米政府、副大統領と会談拒否のパレスチナ自治政府を非難

エルサレムの旧市街にあるダマスカス門で、ドナルド・トランプ米大統領がエルサレムをイスラエルの首都と認定したことに対して同氏の写真を掲げて抗議するパレスチナ人ら(2017年12月8日撮影)。(c)AFP/Gali TIBBON〔AFPBB News

どうしても現状を引っかき回さなければならないなら、この聖なる都市に大使館を2つ開設せよ。

 エルサレムは神聖であると同時に世俗的で、清らかであると同時に罪作りな都市である。

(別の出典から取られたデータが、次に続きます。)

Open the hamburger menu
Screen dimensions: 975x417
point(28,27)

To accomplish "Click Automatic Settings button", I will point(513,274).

 ユダヤ教の宗教的な典範「タルムード」には、「神はこの世に10の美を与えてくださった。9つをエルサレムに、1つをその他の土地に」と書かれている。

 だが、神がこの世に与えたのは10の苦しみであり、そのうちの9つがエルサレムに、1つをその他の土地に配られたのではないかと思われるときがある。

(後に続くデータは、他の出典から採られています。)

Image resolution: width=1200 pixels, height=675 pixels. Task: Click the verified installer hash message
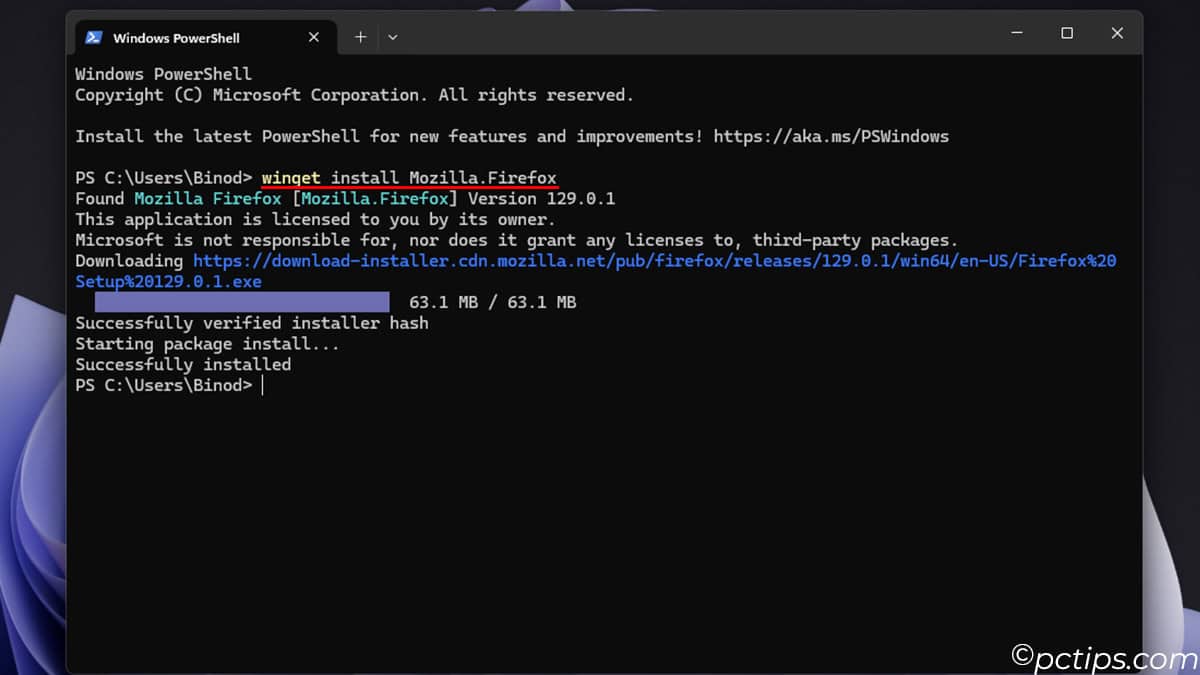(252, 322)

 中世のアラブ人地理学者アル・ムカッダスィーは、この聖なる都市を「サソリが山盛りの黄金の器」と評していた。

 12月初め、米国はエルサレムをイスラエルの首都と認め、米国大使館を現在のテルアビブからエルサレムに移す手続きを始めると発表したドナルド・トランプ大統領は、イスラエルの民主主義を尊重しているのだと主張した。

 また、これは現実を追認するだけのことであり、自分はパレスチナとイスラエルの和平を引き続き追求しているとも述べた。だが実のところ、この行動はサソリの恐ろしい一刺しだった。

 世界の他の国々から首都を承認されていないという点で、イスラエルは特異な国だ。

 エルサレムに大使館を置いている国は1つもない。この奇妙な状況は歴史の産物である。